Record extracts:
******

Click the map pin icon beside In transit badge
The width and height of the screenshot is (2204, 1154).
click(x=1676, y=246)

******

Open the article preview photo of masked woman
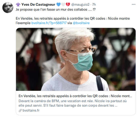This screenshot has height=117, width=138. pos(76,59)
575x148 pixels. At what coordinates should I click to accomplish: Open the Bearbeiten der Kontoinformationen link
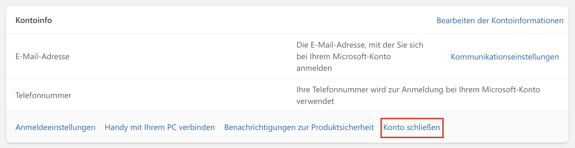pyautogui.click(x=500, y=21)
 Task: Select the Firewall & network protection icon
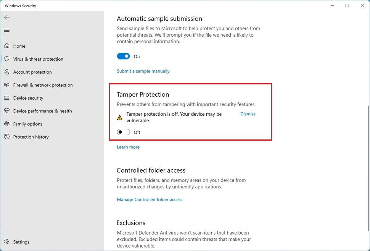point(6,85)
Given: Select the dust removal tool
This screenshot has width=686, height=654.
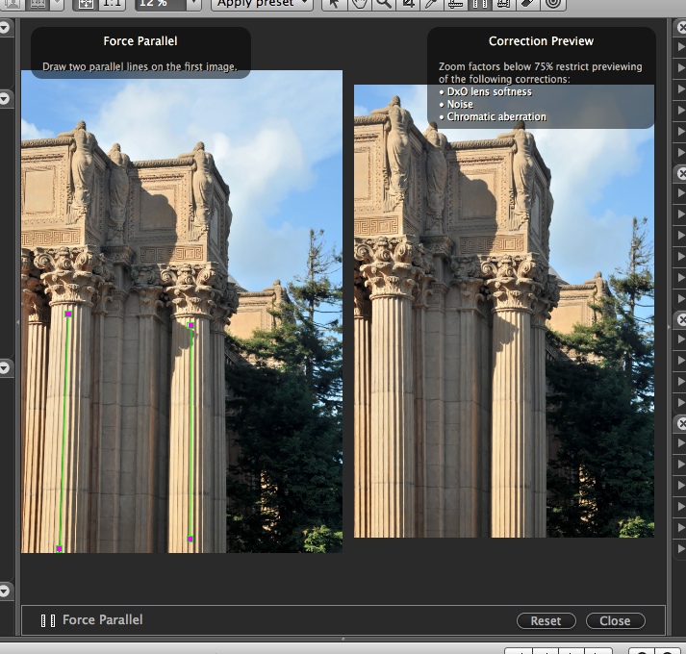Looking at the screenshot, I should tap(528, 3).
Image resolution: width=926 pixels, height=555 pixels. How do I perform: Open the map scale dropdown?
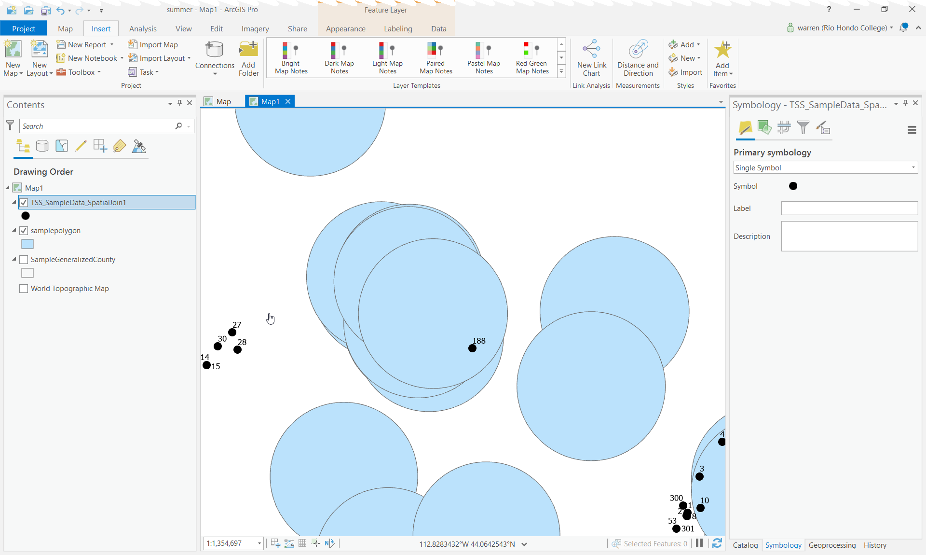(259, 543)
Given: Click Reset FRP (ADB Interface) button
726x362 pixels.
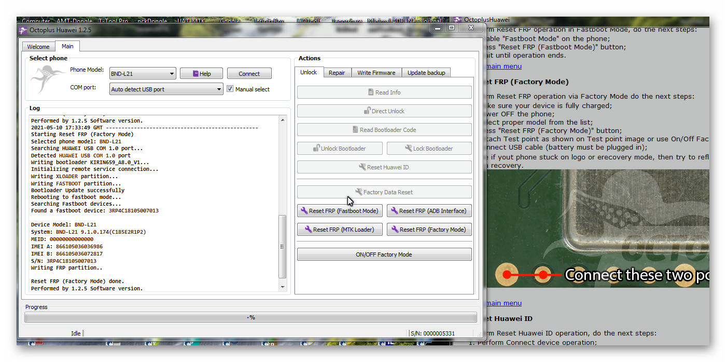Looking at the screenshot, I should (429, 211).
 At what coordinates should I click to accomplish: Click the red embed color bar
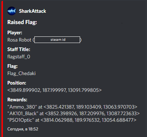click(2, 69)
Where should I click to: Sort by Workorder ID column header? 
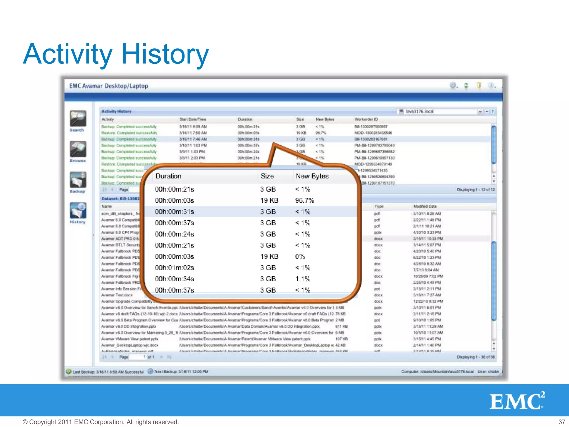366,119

******

Problem to work on: Retype everything from the line containing "575x148 pixels. At" down to the line containing "Looking at the screenshot, I should tap(528, 3).", keeping both of those lines and leaving the pictures out.

Written solution:
575x148 pixels. At what coordinates should I click to accomplish: Open the Bearbeiten der Kontoinformationen link
pyautogui.click(x=500, y=21)
 Task: Select the Firewall & network protection icon
point(6,85)
Given: Select the dust removal tool
This screenshot has width=686, height=654.
Looking at the screenshot, I should tap(528, 3).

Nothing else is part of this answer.